Hi I'd like to get movie titles from this website:

enter image description here

url = "https://www.the-numbers.com/market/" + "2019" + "/top-grossing-movies"
raw = requests.get(url, headers={'User-Agent':'Mozilla/5.0'})  
html = BeautifulSoup(raw.text, "html.parser")
movie_list = html.select("#page_filling_chart > table > tbody > tr > td > b > a")
for i in range(len(movie_list)):
    print(movie_list[i].text)

I got response 200 and have no problem crawling other information. but the problem is in the variable movie_list.

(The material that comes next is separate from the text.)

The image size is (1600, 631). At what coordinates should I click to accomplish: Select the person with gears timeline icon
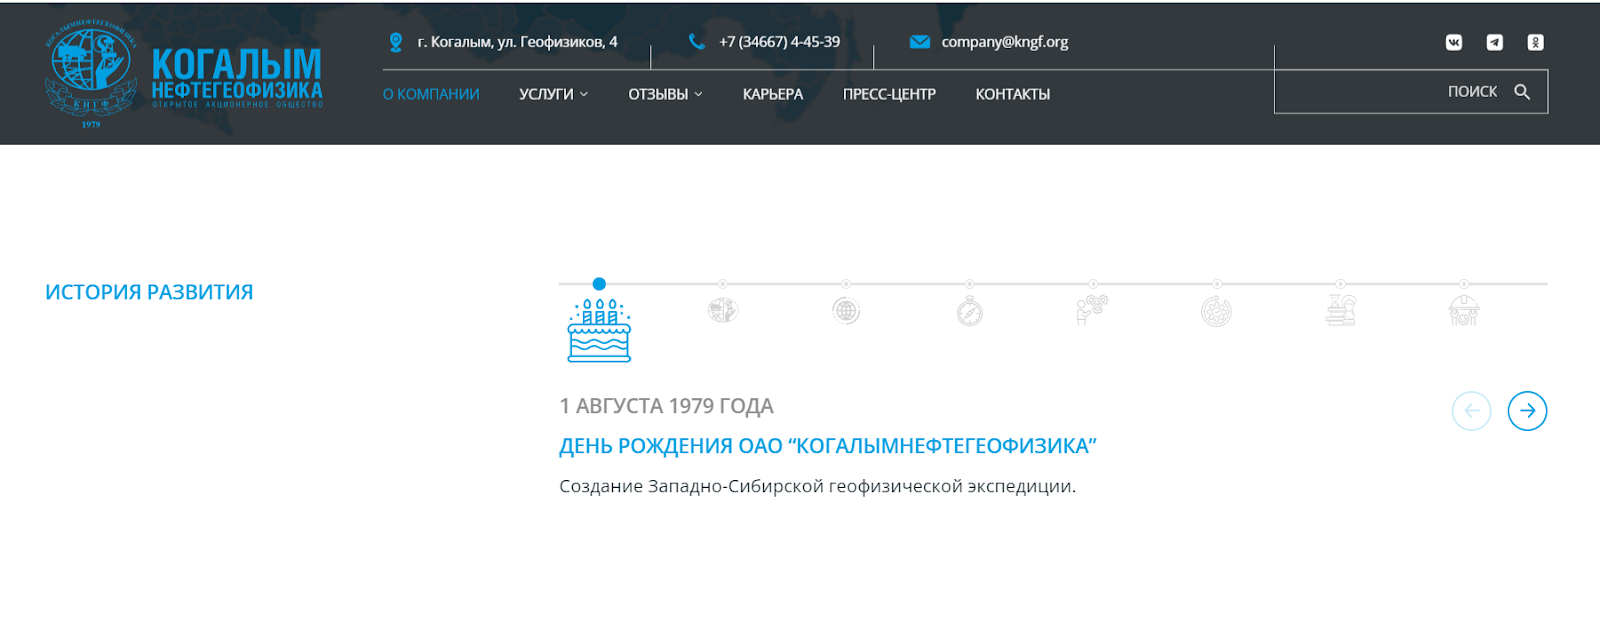click(1092, 311)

When I print(movie_list), it returns just empty list, which means I'm using the tag wrong.


Solution

  • If you replace:

    movie_list = html.select("#page_filling_chart > table > tbody > tr > td > b > a")
    

    With:

    movie_list = html.select("#page_filling_chart table tr > td > b > a")
    

    You get what I think you're looking for. The primary change here is replacing child-selectors (parent > child) with descendant selectors (ancestor descendant), which is a lot more forgiving with respect to what the intervening content looks like.


    Update: this is interesting. Your choice of BeautifulSoup parser seems to lead to different behavior.

    Compare:

    >>> html = BeautifulSoup(raw, 'html.parser')
    >>> html.select('#page_filling_chart > table')
    []
    

    With:

    >>> html = BeautifulSoup(raw, 'lxml')
    >>> html.select('#page_filling_chart > table')
    [<table>
    <tr><th>Rank</th><th>Movie</th><th>Release<br/>Date</th><th>Distributor</th><th>Genre</th><th>2019 Gross</th><th>Tickets Sold</th></tr>
    <tr>
    [...]
    

    In fact, using the lxml parser you can almost use your original selector. This works:

    html.select("#page_filling_chart > table > tr > td > b > a"
    

    After parsing, a table has no tbody.

    After experimenting for a bit, you would have to rewrite your original query like this to get it to work with html.parser:

    html.select("#page_filling_chart2 > p > p > p > p > p > table > tr > td > b > a")
    

    It looks like html.parser doesn't synthesize closing </p> elements when they are missing from the source, so all the unclosed <p> tags result in a weird parsed document structure.